Within two to three years, CEO Lissant Mitchell is looking to deliver on three goals: a return to a positive trajectory of return on equity and earnings-per-share growth; a positive operating leverage; and to maintain strong capital ratios for the on-balance sheet business.
He made the disclosure in his note to shareholders in the annual report published for distribution ahead of the company's March 4 annual general meeting.
Return on average equity - the ratio of net profit to average shareholder equity - dropped from 20 per cent in 2011 to 18 per cent in 2012, 17 per cent in 2013, dipped to 14 per cent in 2014 and then to 7.0 per cent in 2015, according to SIJL data in the annual report.

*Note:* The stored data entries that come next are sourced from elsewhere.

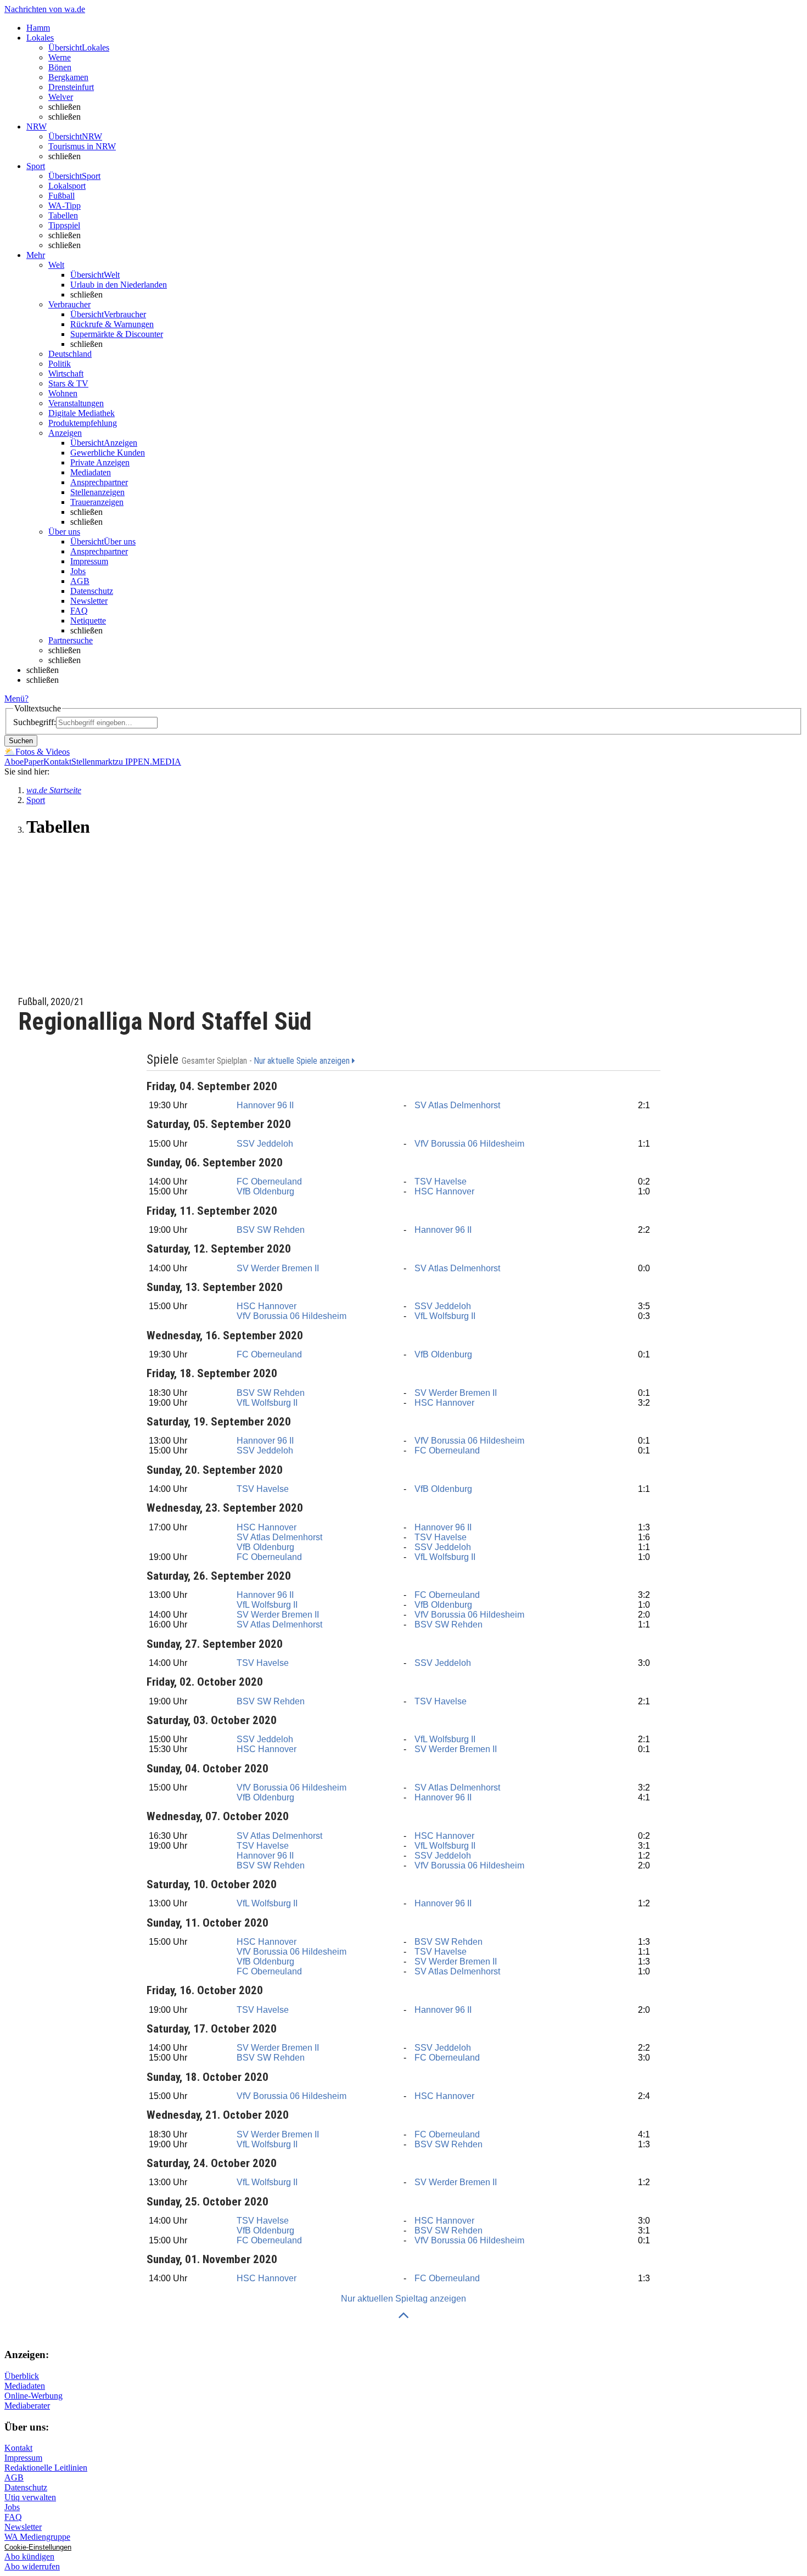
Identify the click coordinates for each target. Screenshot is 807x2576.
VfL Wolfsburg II (444, 1316)
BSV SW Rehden (271, 1229)
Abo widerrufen (32, 2566)
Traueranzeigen (97, 502)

Despite the fall in ROE, total shareholders equity rose to $14.2 billion in 2015 or $370 million more than prior year. "This represented a 2.65 per cent increase influenced primarily by retained earnings," the report explained.
Mitchell's philosophy remains steadfast - increase revenues from fees and rely less on interest income.

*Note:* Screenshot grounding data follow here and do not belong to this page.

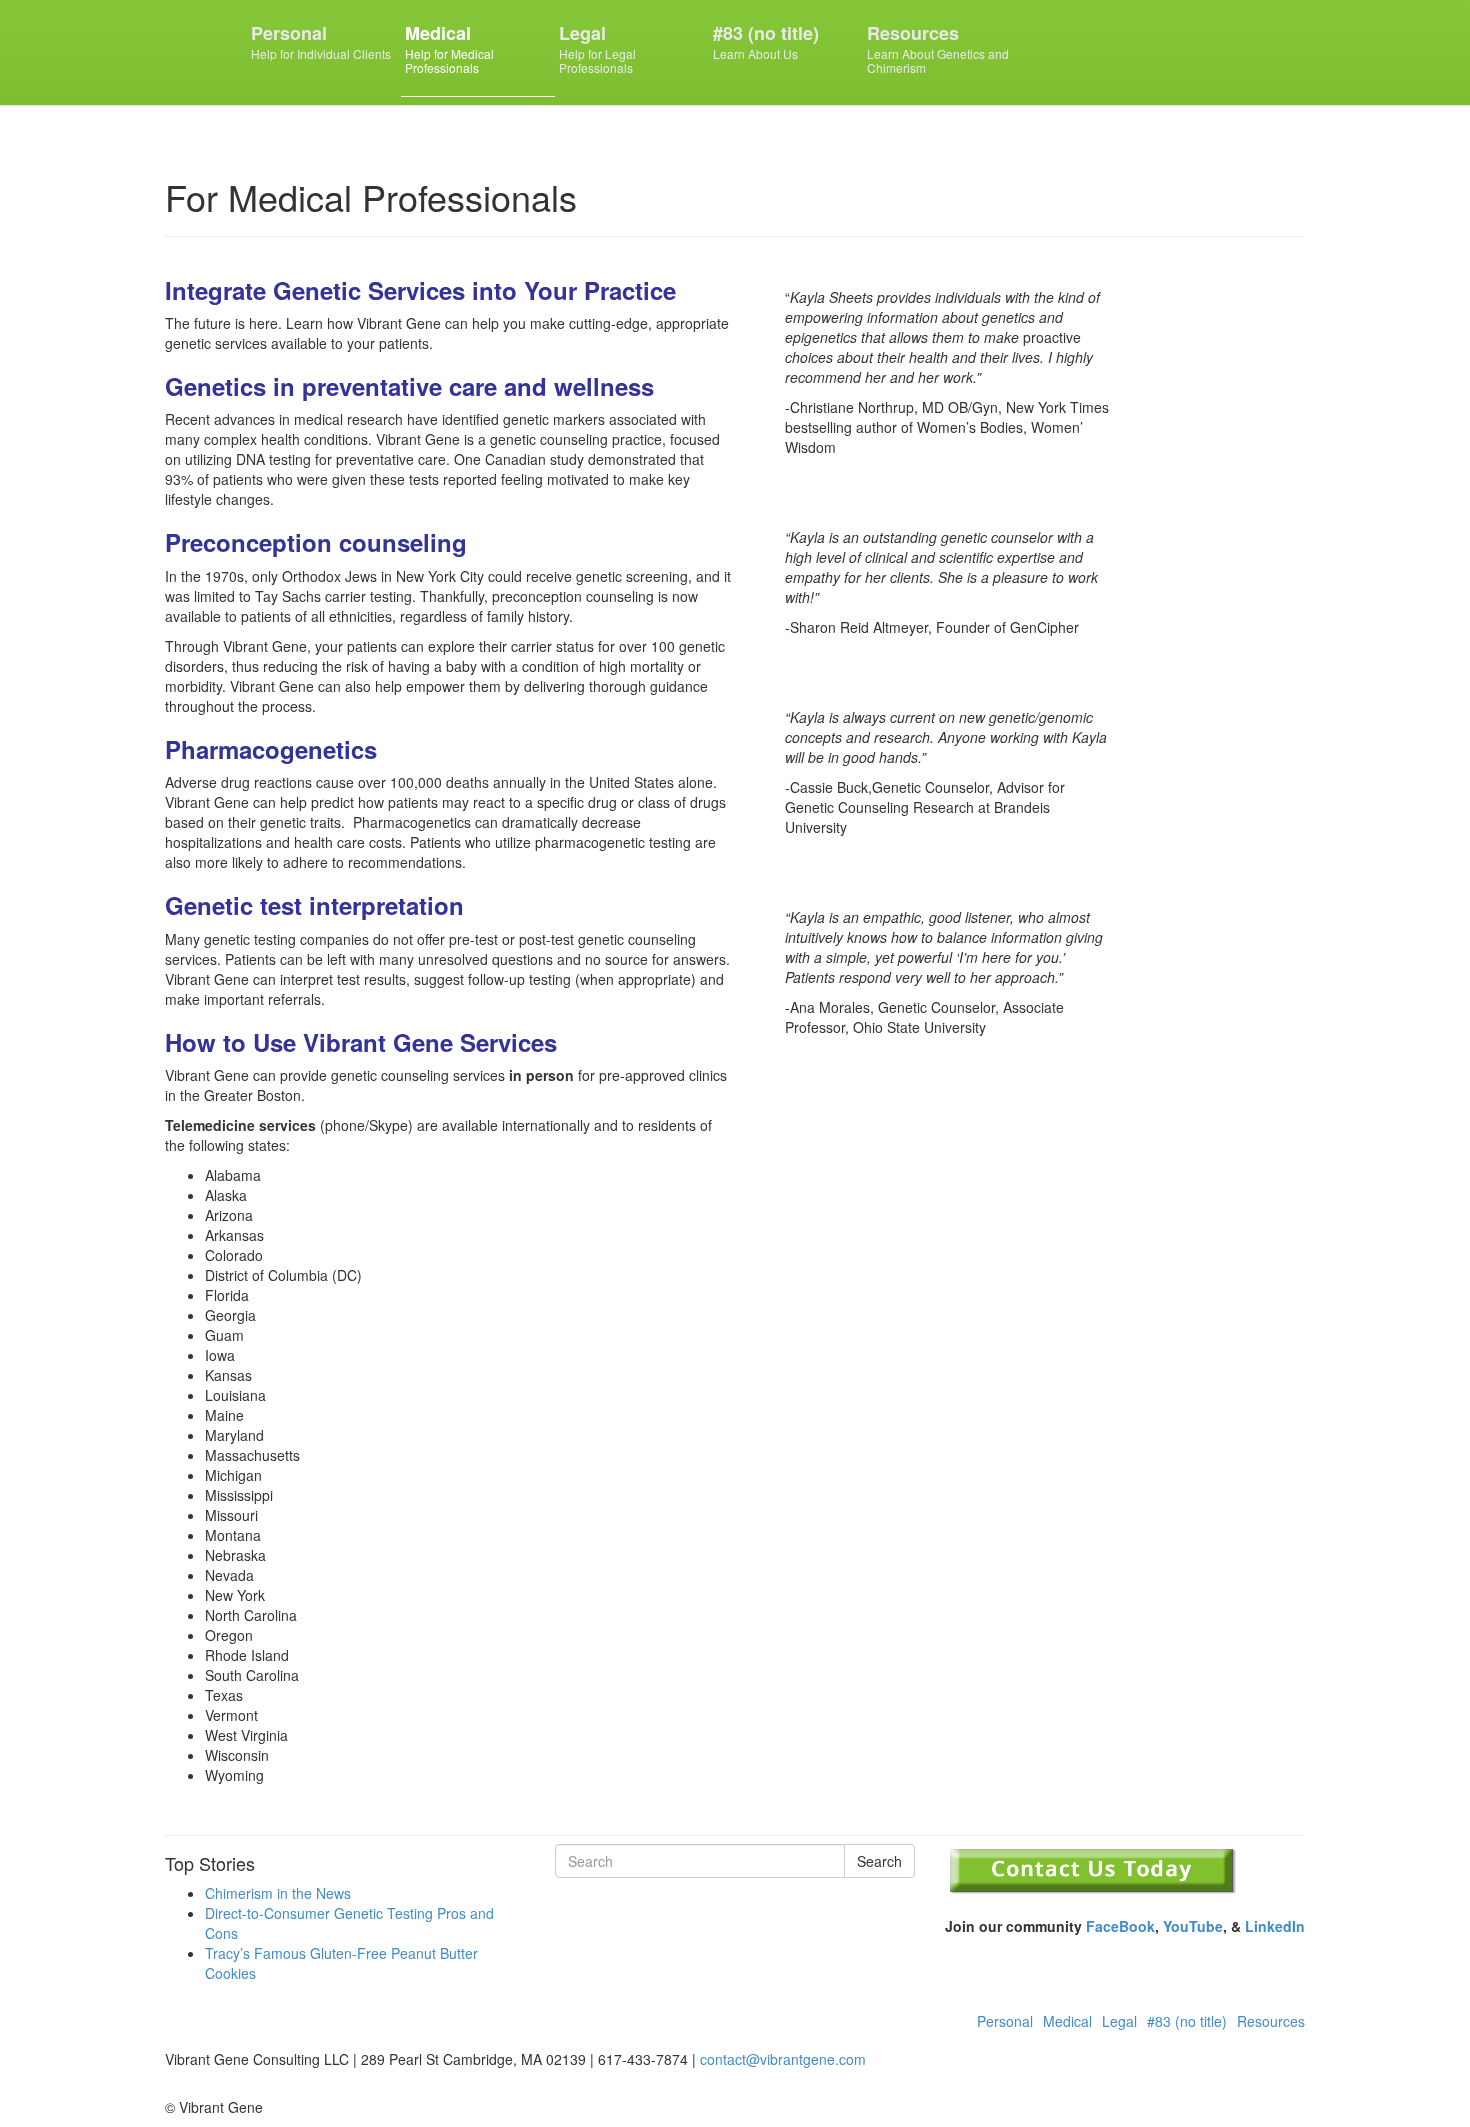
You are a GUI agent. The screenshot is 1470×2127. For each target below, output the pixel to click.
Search (879, 1861)
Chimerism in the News (278, 1893)
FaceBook (1120, 1926)
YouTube (1193, 1926)
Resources (938, 48)
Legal (597, 48)
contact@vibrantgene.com (783, 2059)
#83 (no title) (766, 41)
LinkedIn (1275, 1926)
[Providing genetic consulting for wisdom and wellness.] (198, 47)
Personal (321, 41)
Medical (449, 48)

It means more product innovation, such as the US Dollar Indexed Fund launched by Mitchell and his team over a week ago.
"Looking ahead for fiscal year 2016, we will continue to build on the strong foundation of our off-balance sheet business strategy that is now unfolding across the industry with the move to a trust-based framework for repurchase agreements," the CEO stated in the report's management discussion and analysis.

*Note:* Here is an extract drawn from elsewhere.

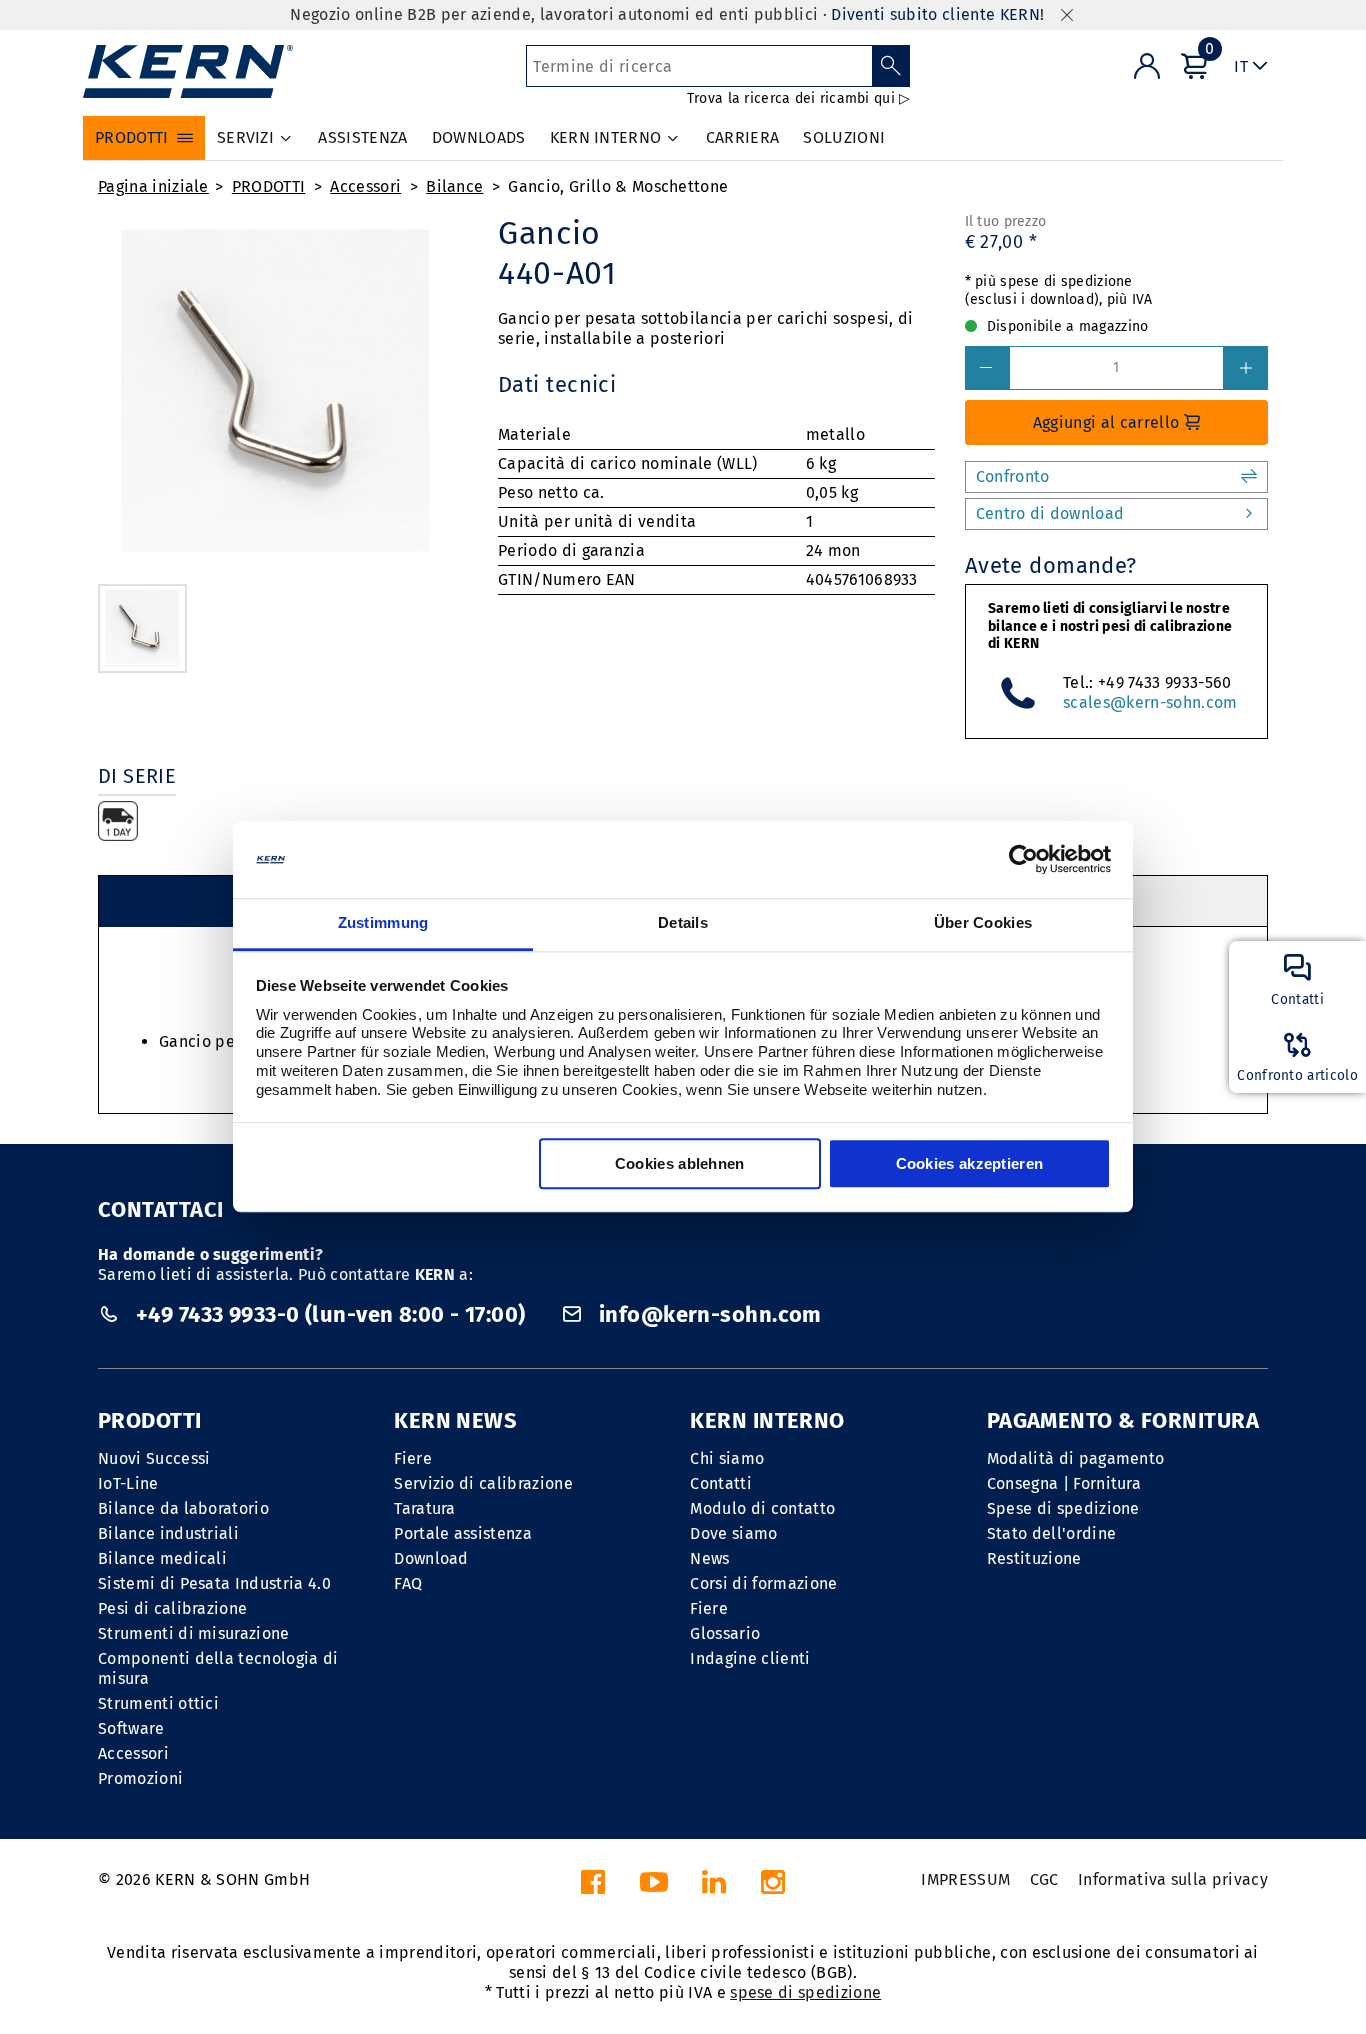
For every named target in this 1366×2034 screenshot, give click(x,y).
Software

"As we go through this new transition period, we will pivot even more towards a greater diversification of revenues from non-interest income generating business lines."
In 2015, the company earned $1.7 billion from net interest income (NII) and $1.5 billion from non-interest income which includes fees, and made $1.02 billion net profit. That compares to NII of $2.3 billion and non-interest income of $1.9 billion in 2014, from which the company made net profit of $1.85 billion.
"Let me digress to reflect on what I wish to refer to as a transition period for your company, which began last financial year. As your company accelerates its transition from a balance sheet business model to focus more on being a market leading asset management and brokerage firm, there is recognition that some key financial metrics will be impacted relative to historical trends," said Mitchell.
"Going forward your company will start evaluating itself against a series of medium-term objectives, as it focuses on enhancing longer term sustainable shareholder value."
The company made higher year over year net profit in one of the five years under review - $2.01 billion in 2012 compared with $1.98 billion in 2011. Comparatively its shareholder equity steadily climbed every year under review from $10.3 billion to the current $14.2 billion.
Scotia Investments maintains a strong capital base to support the risks associated with its diversified businesses. This base it stated contributes to safety for its customers, and fosters investor confidence, while allowing the company to take advantage of growth opportunities that may arise.
The total assets of the company stand at $68.8 billion or five per cent lower than the $72.3 billion reported in 2014. The company says the shrinkage was not unexpected.
"The decline is in line with our thrust to reduce the balance sheet and focus on our asset management business," said Scotia Investments. Its return on average assets however remained flat from 2011 to 2013 at three per cent while dipping to two per cent in 2014 and 2015.